Question

If p(q-r)x^2 +q(r-p)x + r(p-q) has equal roots,then, 2/q=??
a)p+ 1/r c)p+r
b) 1/p +r d) 1/p + 1/r

Answer 1

@nitz

Answer 2

\[D = b^2 - 4ac\]

For equal roots D = 0

Answer 3

i know that, tell me what is 2/q and how ??

Answer 4

cosidering symmtry of that qn ans wud be d :P

Answer 5

It is the value you have to find from this approach...

Answer 6

just put those things in nd solve....u l get it

Answer 7

got your answer?

Answer 8

no

Answer 9

i have solved it till
pqr(p-q)-pr^2(p-q)=0

Answer 10

wait ill check

Answer 11

i am sorry i am not getting answer now
will tell you in the evening

Answer 12

ok

Answer 13

any other problem in quadratic?

Answer 14

yes.

Answer 15

wait.

Answer 16

ok

Answer 17

Can you show me how have you arrived at that equation??

Answer 18

just simplified everything.

Answer 19

I want to see if you want to show me..

Answer 20

\[q^{2}r^{2}-2pq^{2}r+p^{2}r^{2}-4pq(pr-qr)-pr(pr-qr)=0\]

Answer 21

this came by putting D=0.

Answer 22

How you have put the value of 4ac??

Answer 23

\[b^2 - 4ac = 0\]

\[q^2(r-p)^2 - 4pr(p-q)(q-r) = 0\]

Answer 24

yes.

Answer 25

\[ q^2(r-p)^2-4pr(q-r)(p-q)=0\]
make this a quadratic of \( q^2 \)
First, expand the 2nd term to get
\[ -4pr(pq-pr-q^2+qr)= -4p^2rq+4p^2r^2+4pq^2r-4pqr^2 \]
\[= 4pr q^2 -4pr(p+r) q +4p^2r^2 \]
this will make the expression

\[ ((r-p)^2+4pr) q^2 -4pr(p+r) q + 4p^2r^2=0 \]
the coefficient of q^2 can be simplified to (p+r)^2
\[ (p+r)^2 q^2 -4pr(p+r) q + 4p^2r^2=0 \]

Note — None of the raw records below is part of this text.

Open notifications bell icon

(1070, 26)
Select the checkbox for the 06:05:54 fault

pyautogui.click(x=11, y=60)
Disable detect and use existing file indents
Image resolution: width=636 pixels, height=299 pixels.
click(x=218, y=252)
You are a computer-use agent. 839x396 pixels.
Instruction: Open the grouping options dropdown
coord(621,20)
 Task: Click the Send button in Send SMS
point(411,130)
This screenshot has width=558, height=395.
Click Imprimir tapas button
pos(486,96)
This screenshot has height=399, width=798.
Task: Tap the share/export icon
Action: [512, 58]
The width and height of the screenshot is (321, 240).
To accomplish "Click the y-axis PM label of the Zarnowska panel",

solve for q using the quadratic formula
\[ \frac{4pr(p+r)}{2(p+r)^2} \pm \frac{\sqrt{D}}{2(p+r)^2} \]
where D is
\[ 16p^2r^2(p+r)^2 - 16(p+r)^2 p^2r^2=0 \]
we find q
\[ q= \frac{2pr}{(p+r)} \]
and
\[ \frac{2}{q}= \frac{p+r}{pr}= \frac{1}{r}+\frac{1}{p} \]